You saw a job posting. "Supply Chain Analyst — 5-10 LPA (Indian Currency) — SQL, Excel, Power BI."
You applied. You got a call. And then they asked: "So, what do you know about supply chain analytics?"
You froze.
Because you’ve spent 3 months learning RANK() and DENSE_RANK(), but you have absolutely zero idea what a Supply Chain Analyst actually does on a Tuesday morning.
This is the gap. It’s not SQL. It’s not Python. It’s Domain Knowledge.
Let me walk you through the job like you’re joining the team on Monday.
First, what is "Supply Chain" in simple terms?
A company makes or buys a product. That product needs to travel from a factory (or a warehouse) to the customer's hands.

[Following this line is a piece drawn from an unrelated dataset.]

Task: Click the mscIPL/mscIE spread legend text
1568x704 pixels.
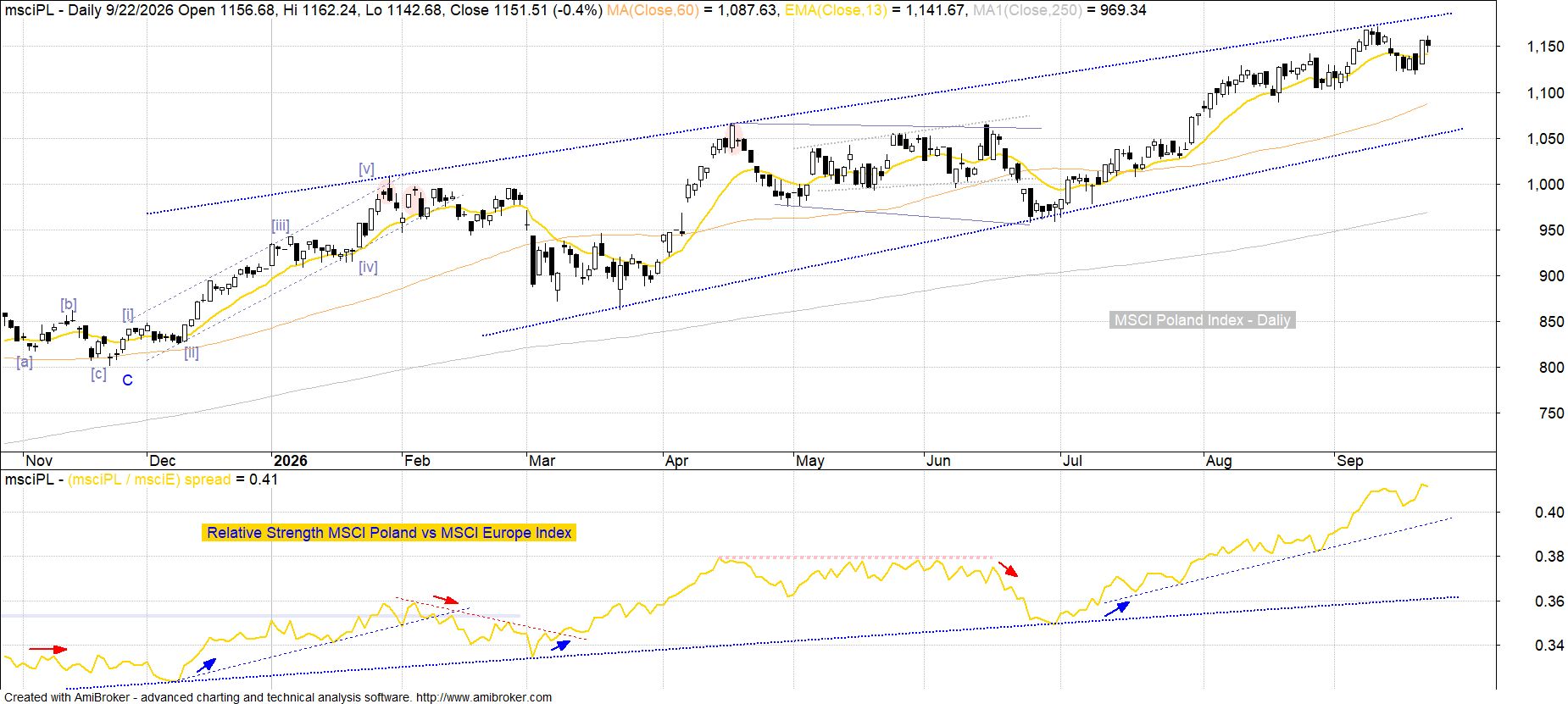Action: point(149,479)
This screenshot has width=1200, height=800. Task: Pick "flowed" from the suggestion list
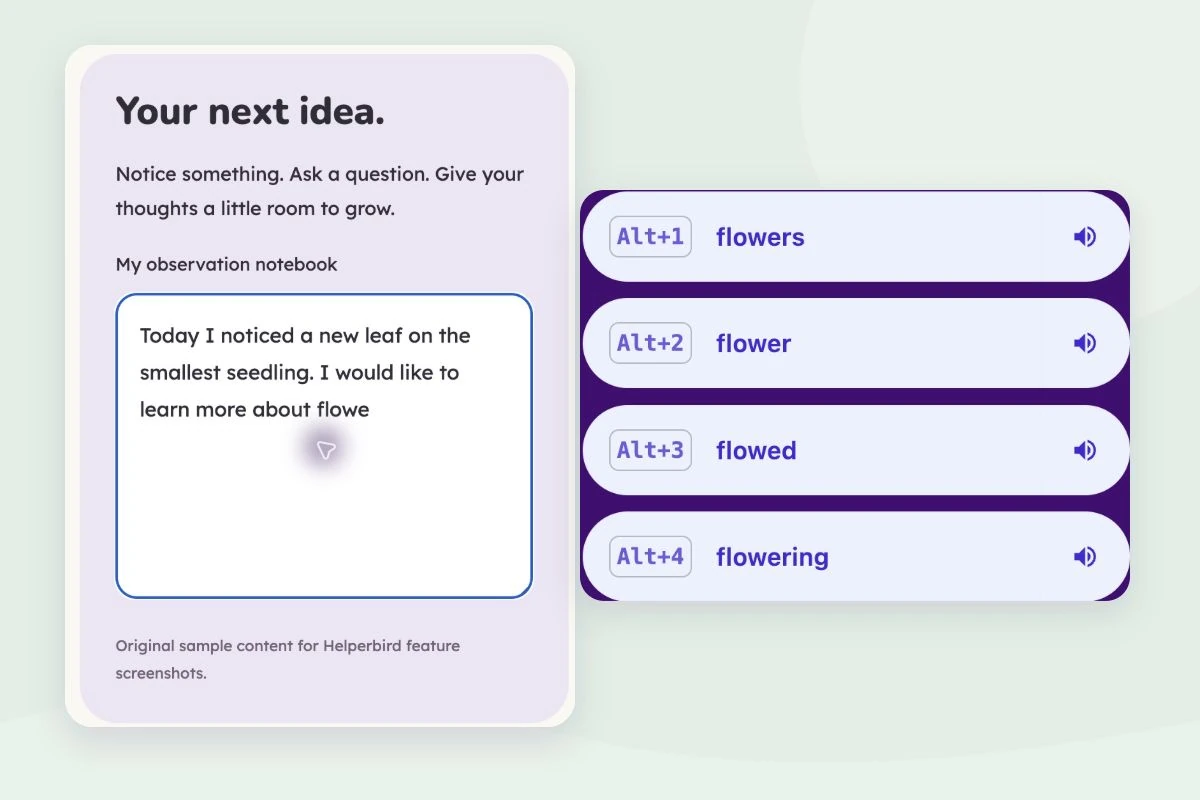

Everything that happens in between, purchasing raw materials, manufacturing, storing in warehouses, shipping, delivering, that’s the Supply Chain.

Your job as a Supply Chain Analyst? Make sure this chain doesn't break. And when it does break, figure out why and how much money it cost us.
That's it. Everything else is just details.
Your Actual Monday Morning
You open your laptop. You have 3 tabs open: Outlook, a Power BI dashboard, and SQL Server. Your manager pings you:
"The Delhi warehouse had 340 orders yesterday but only shipped 285. What happened?"
This is the job. Not building ML models. Not creating fancy visualizations. Figuring out why 55 orders didn't ship.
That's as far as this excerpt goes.